1) Furmark doesn't put a big load on the CPU, but it does put some so it's not sitting idle. You can't just add 100W for the CPU on top of a Furmark run to get a full load estimate.

Also, efficiency between 90% and 100% load on a Gold 80 PSU is spec'd around 87% ( though some models have better than spec efficiency. ) The 802 watts pulled is actually closer to 705 watts delivered to the internals. That particular PSU can handle up to 744W on the 12V rail alone. Yes, it's a heavy load, but that's only happening on a torture test. Heavy gaming is only drawing 682W, which is about 80% load on the PSU. If you were mining with this rig, or wanted it at full-tilt most of the time, then stepping up to an 850W PSU makes sense. Otherwise the 750W is adequate.

2) Tom has said multiple times in the past that he's a fan of blower GPU coolers because they fully exhaust heat. The blowers also serve two purposes in this particular build. First, since Haswell is such a finicky OCer, I can understand that he didn't want recycled exhaust heat from the GPUs in the case.
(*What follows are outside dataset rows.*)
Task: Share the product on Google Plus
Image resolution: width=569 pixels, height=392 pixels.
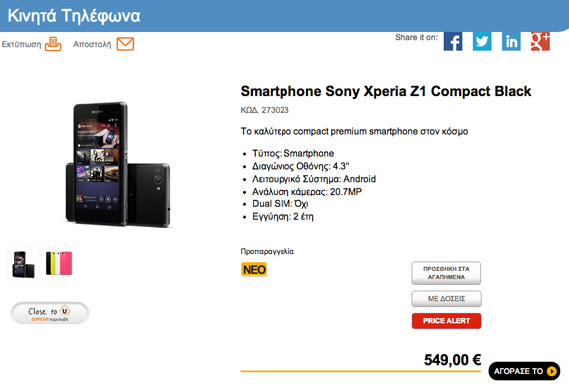Action: coord(540,41)
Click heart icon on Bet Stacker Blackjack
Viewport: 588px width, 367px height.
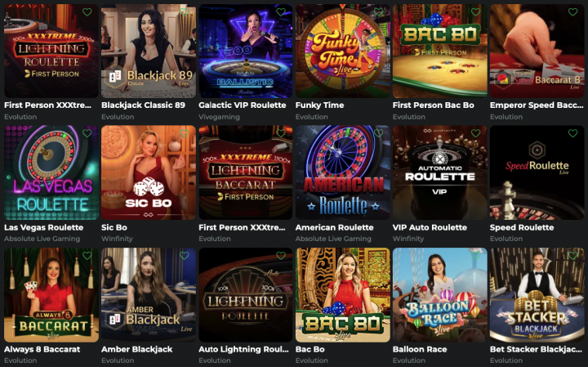pyautogui.click(x=572, y=256)
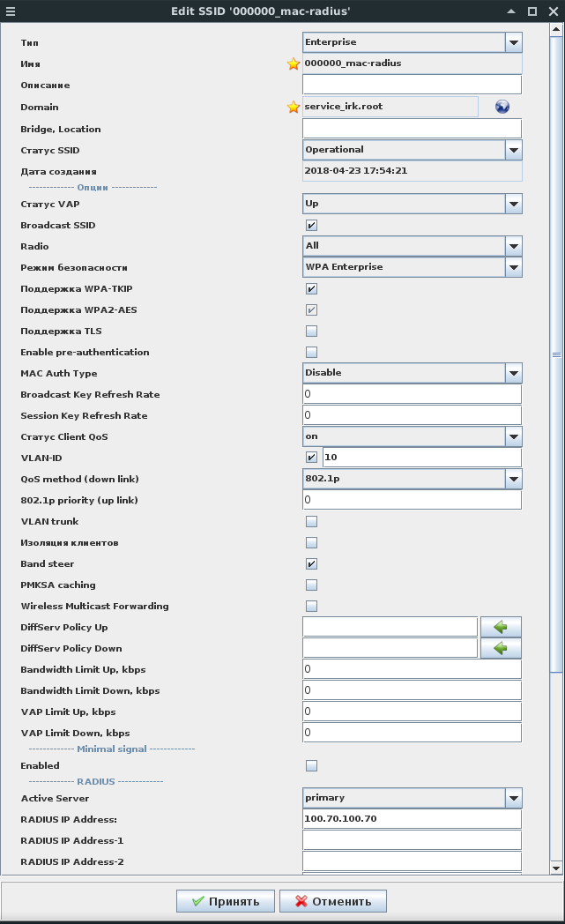
Task: Click the star icon beside the Domain field
Action: pos(294,107)
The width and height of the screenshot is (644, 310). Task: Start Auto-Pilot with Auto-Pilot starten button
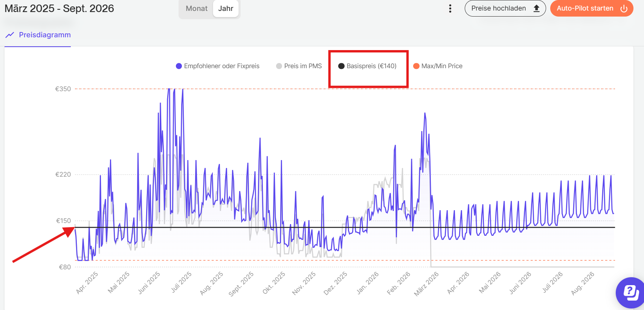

Second, blowers make cooling less a headache with SLI configs due to the limited space between cards.

3) Fair enough, but if you're trying to cram as much as possible into the build, dropping to a $125 board makes sense. ASRock's Extreme4 line is very respectable and hardly a sacrifice in terms of mboard features.

4) Again, fair enough. RAM prices seem a little volatile right now. But as Newegg has to be the vendor for these, those are the prices you have to go by.

5) Hybrid drives offer some great trade-offs for people who want the simplicity. But hybrids are still limited by the size of the cache. Your boot sequence will always take up some of the cache, and if you bounce between a lot of programs, then you won't see as much gain since the cache is shifting a lot. In laptops with limited drive bays, they're a no-brainer. But in a desktop where I can easily fit multiple drives, I'll pay extra for separate boot and data drives. And if you don't want to bother with multiple drive letters, I'd rather get a 30GB - 60GB SSD and set it up as a HDD cache.
 


Well it is too bad they don't have many SanDisk Extremes left since they are moving to the "Ultra-Plus" Version, but I have both of them on my system, a 120 GB Extreme, and a 128 GB Ultra-Plus, and they are holding up very well, I mean heck to add a tip most of the SSDs(if very lucky) can last up to almost 200 years in terms of how they are stored(when I managed to add how Many Hours before the SSD would Fail).
 
That particular make of video card 780ti EVGA 03G-P4-2781-KR is pretty much sold out. Any substitutes you experts recommend?
 
Is it kewl to SLI on different build numbers of the EVGA? i found a couple refurbished ones on the cheap but they are different builds of the 780ti.
 
Out of stock on the processor too. maybe it might be a good idea to give alternatives in the next publication.